What you need to know about \w

Any questions involving matching text strings to patterns - the pattern is called a "regular expression."

Moderator: General Moderators

Post Reply
User avatar
GeertDD
Forum Contributor
Posts: 274
Joined: Sun Oct 22, 2006 1:47 am
Location: Belgium

What you need to know about \w

Post by GeertDD »

\w

I would like to start a discussion about what \w matches exactly. Go ahead.
User avatar
prometheuzz
Forum Regular
Posts: 779
Joined: Fri Apr 04, 2008 5:51 am

Re: What you need to know about \w

Post by prometheuzz »

GeertDD wrote:\w

I would like to start a discussion about what \w matches exactly. Go ahead.
I'm too lazy to get of the couch and pick up Friedl from my bookshelf, but AFAIK, \w (alphanumerics) is LOCALE dependant. And it probably also depends on which regex implementation you're using.

What say you?
User avatar
GeertDD
Forum Contributor
Posts: 274
Joined: Sun Oct 22, 2006 1:47 am
Location: Belgium

Re: What you need to know about \w

Post by GeertDD »

You're going straight where I wanted to go, prometheuzz. Good stuff. I've started this topic because I'm still confused by the exact meaning of \w and I avoid to use it.

Too often I hear people say \w equals [a-zA-Z0-9_]. However, it is not as simple as that. There are different implementations in different regex flavors, but let's just focus on PCRE for starters.

One thing that is clear is that \w matches the same regardless of whether PCRE has been compiled with Unicode support or not. \w never takes into account all Unicode alphanumerics.

That said, \w does match more letters than just a-z. Here is a test I did: http://pastie.textmate.org/302382. Now, why is that?

Oh, and when you get up out of the couch ;), I'm not even sure whether Friedl gets it right (p.120 at the bottom). He seems to argue that \w does equal [a-zA-Z0-9_] in PCRE.
User avatar
prometheuzz
Forum Regular
Posts: 779
Joined: Fri Apr 04, 2008 5:51 am

Re: What you need to know about \w

Post by prometheuzz »

GeertDD wrote:You're going straight where I wanted to go, prometheuzz. Good stuff. I've started this topic because I'm still confused by the exact meaning of \w and I avoid to use it.

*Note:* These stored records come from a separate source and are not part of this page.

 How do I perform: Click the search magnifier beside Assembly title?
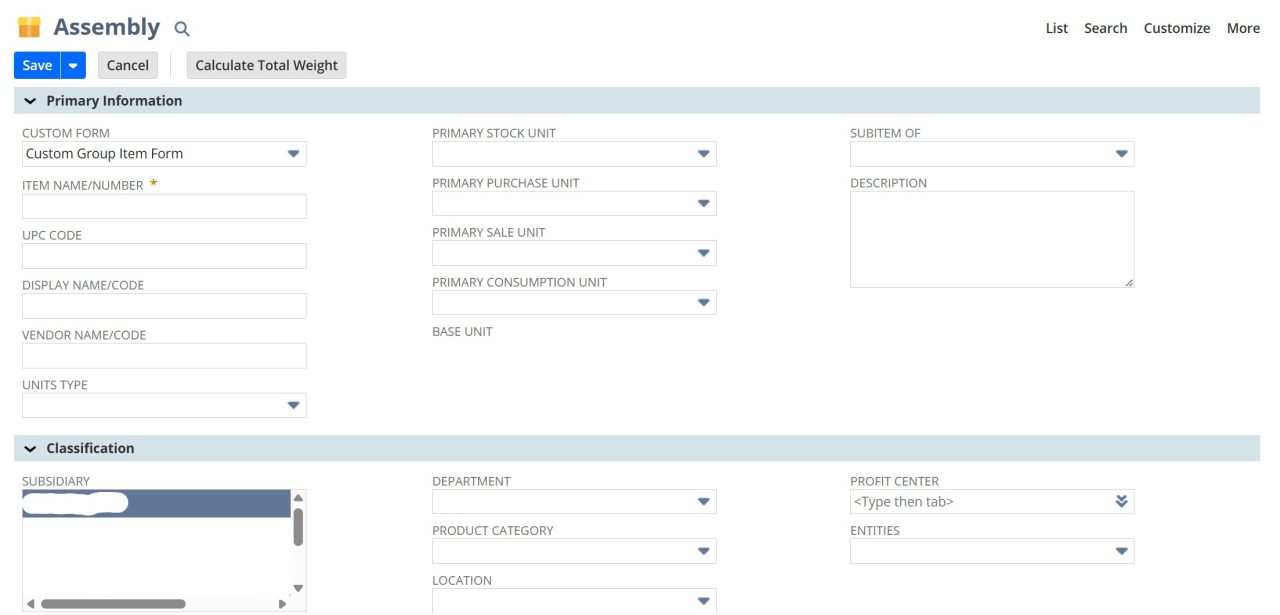pyautogui.click(x=180, y=28)
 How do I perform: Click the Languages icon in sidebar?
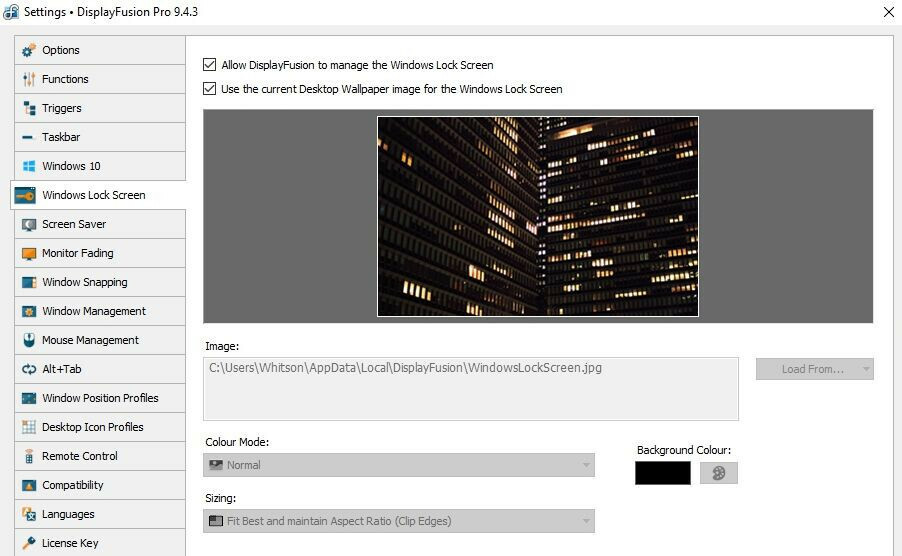[28, 514]
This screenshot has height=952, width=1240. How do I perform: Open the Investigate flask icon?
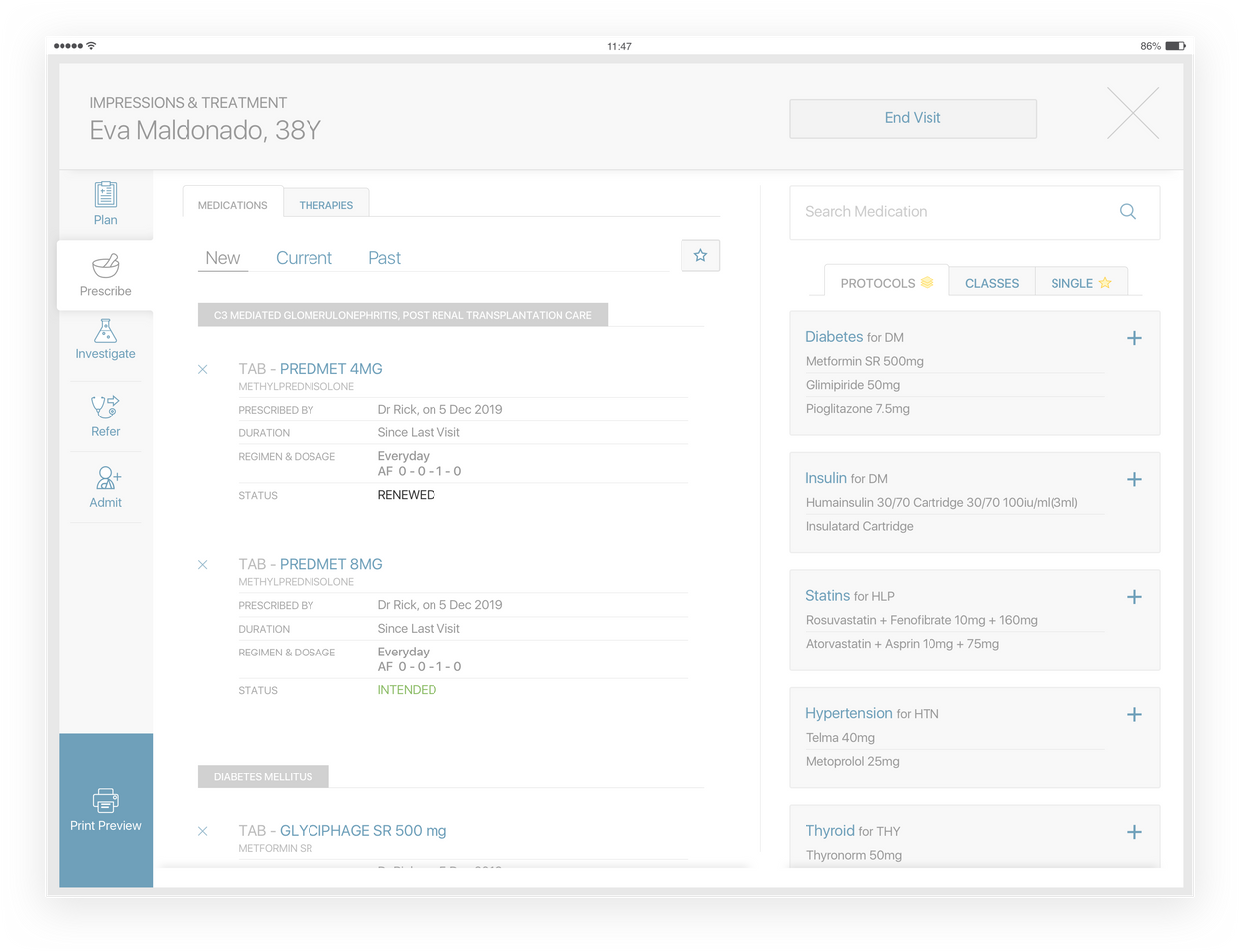coord(105,331)
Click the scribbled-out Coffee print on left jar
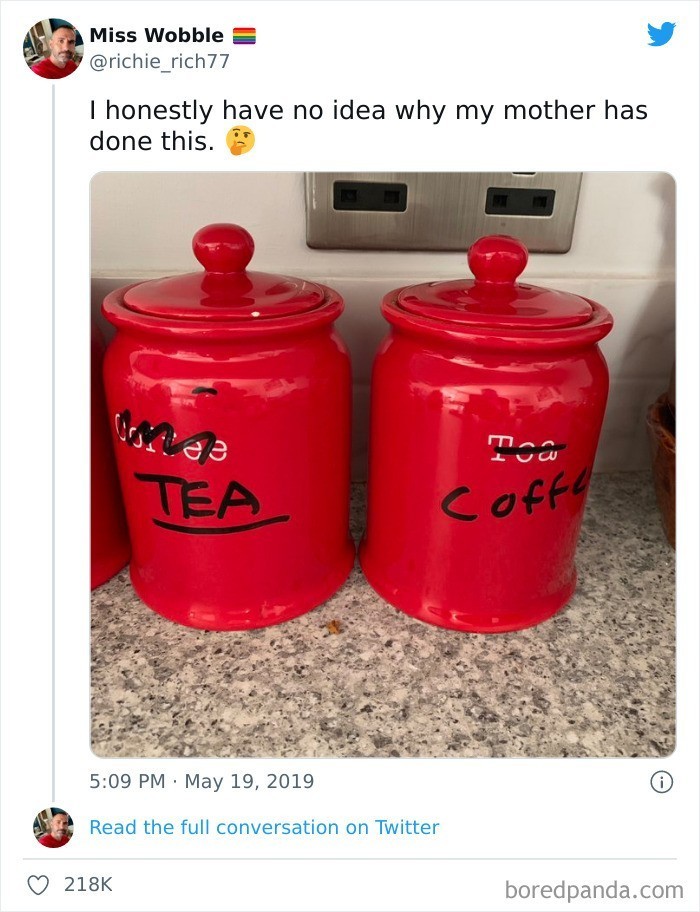Image resolution: width=700 pixels, height=912 pixels. [x=171, y=437]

Too often I hear people say \w equals [a-zA-Z0-9_]. However, it is not as simple as that. There are different implementations in different regex flavors, but let's just focus on PCRE for starters.
It's the same with \d, if I'm not mistaken. It (almost) always matches the ASCII set [0-9], but might also match for example Arabic, or Japanese numbers, depending on the LOCALE of the machine.
GeertDD wrote:One thing that is clear is that \w matches the same regardless of whether PCRE has been compiled with Unicode support or not. \w never takes into account all Unicode alphanumerics.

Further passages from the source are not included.